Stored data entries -
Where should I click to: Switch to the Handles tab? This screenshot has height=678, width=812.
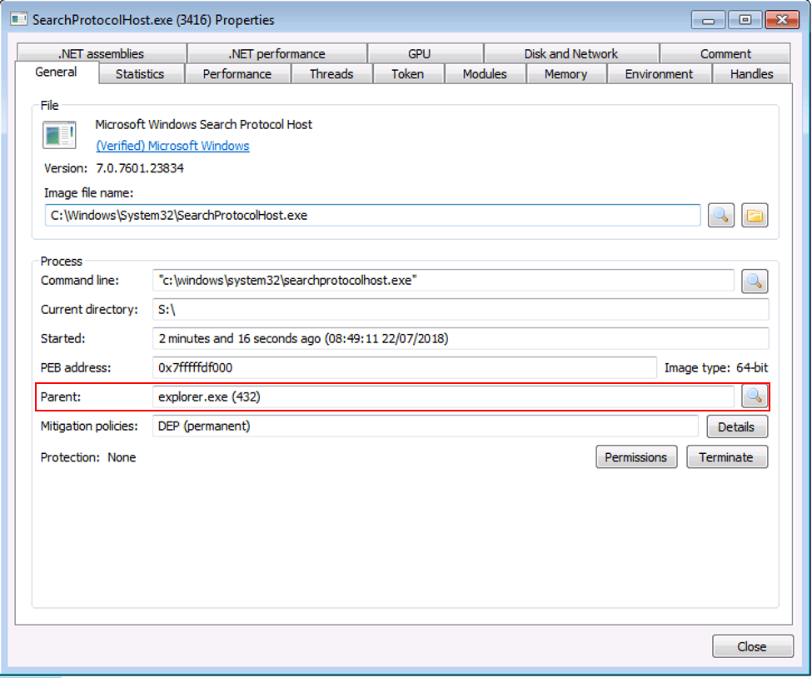[x=751, y=74]
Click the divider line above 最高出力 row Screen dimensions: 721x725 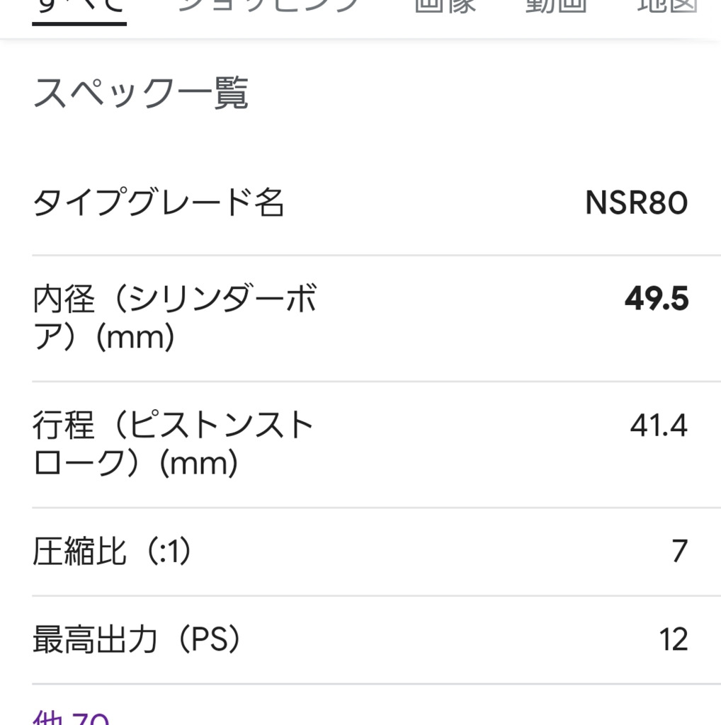pyautogui.click(x=376, y=596)
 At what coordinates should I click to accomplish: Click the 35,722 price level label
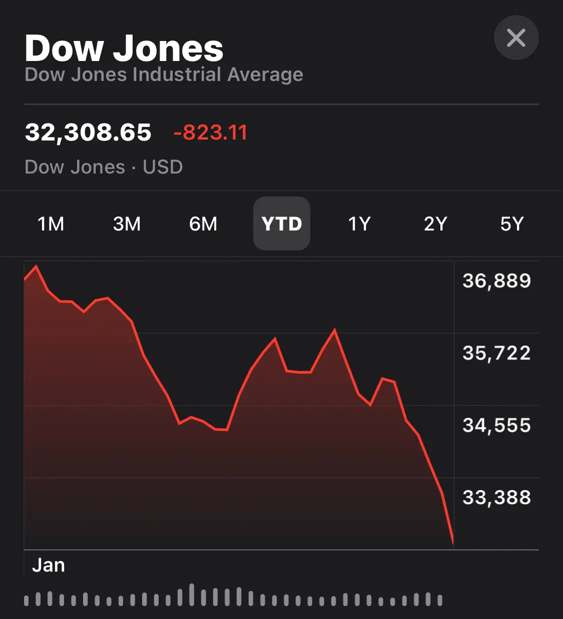point(496,354)
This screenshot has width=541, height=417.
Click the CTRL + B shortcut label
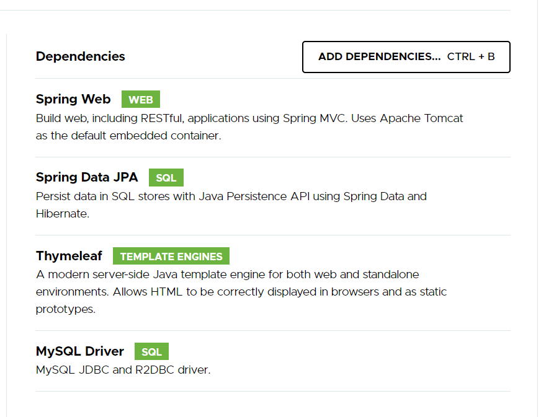(x=472, y=56)
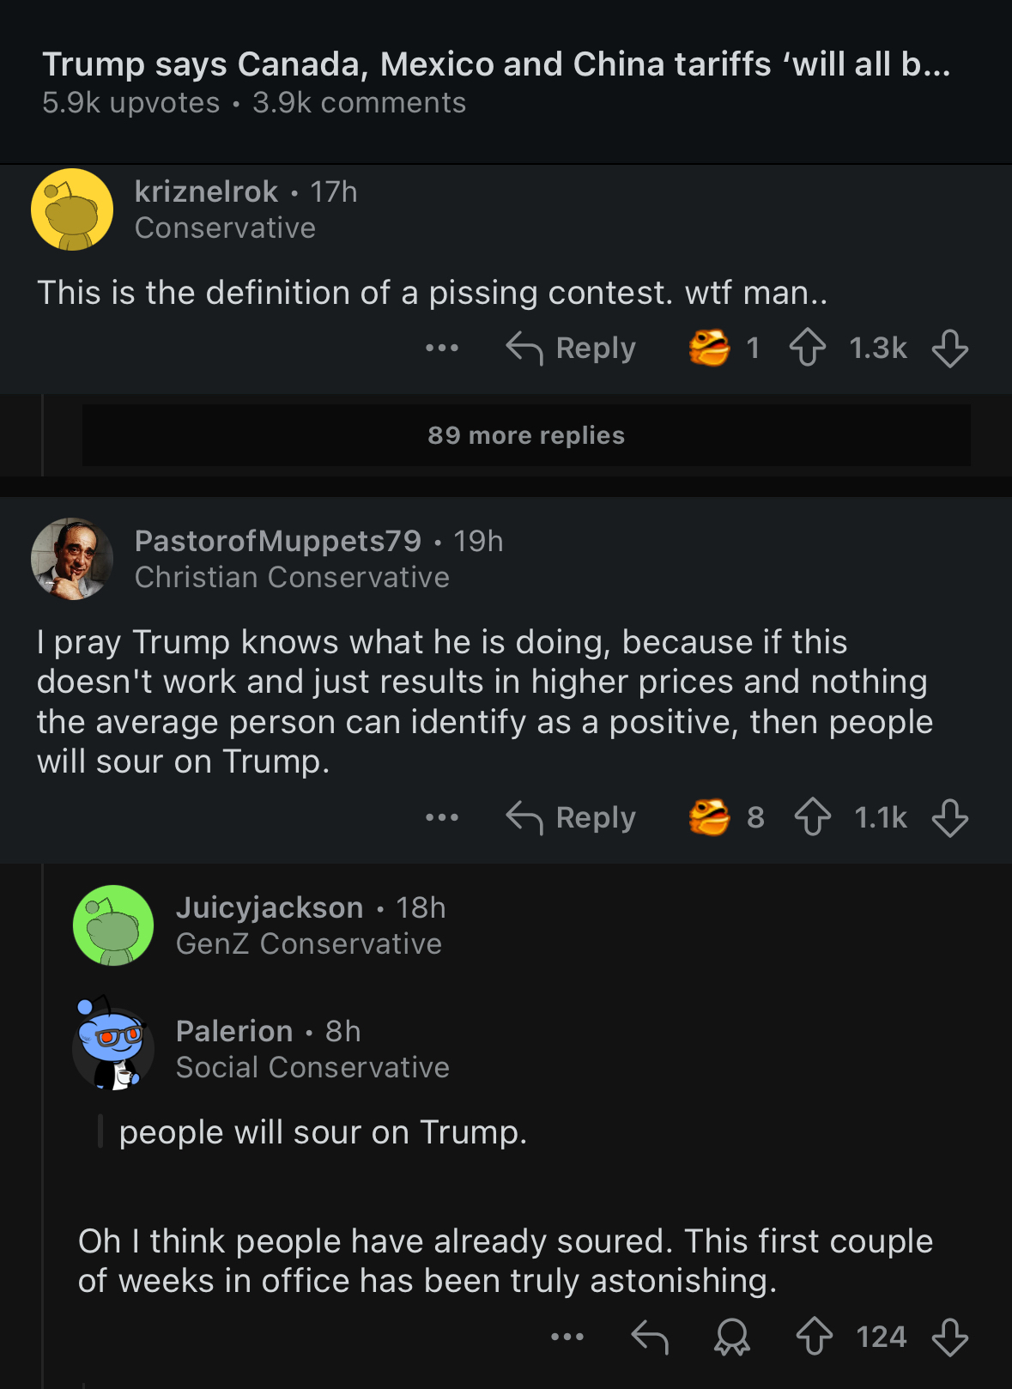The image size is (1012, 1389).
Task: Open more options on kriznelrok's comment
Action: click(442, 349)
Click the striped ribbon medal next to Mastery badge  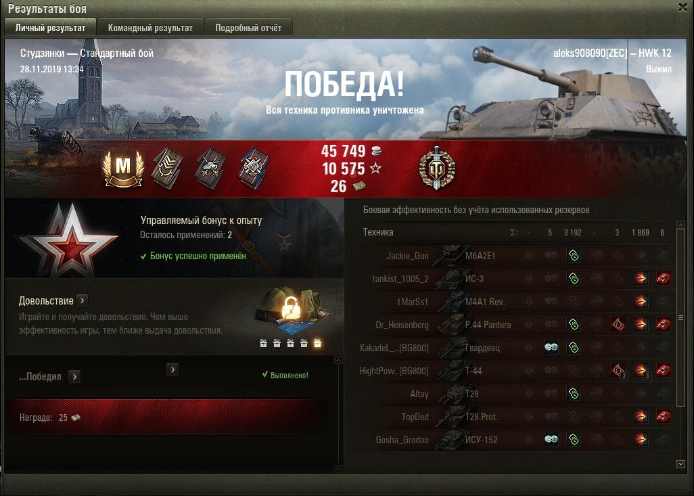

What is required - A faithful copy is needed of the lines from the one containing "Click the CTRL + B shortcut label" through the last line of the data above, with pictures left out.

Solution to the exercise -
Click the CTRL + B shortcut label
(x=472, y=56)
The image size is (1012, 1389).
Task: Open more options on kriznelrok's comment
Action: click(442, 349)
Click the striped ribbon medal next to Mastery badge  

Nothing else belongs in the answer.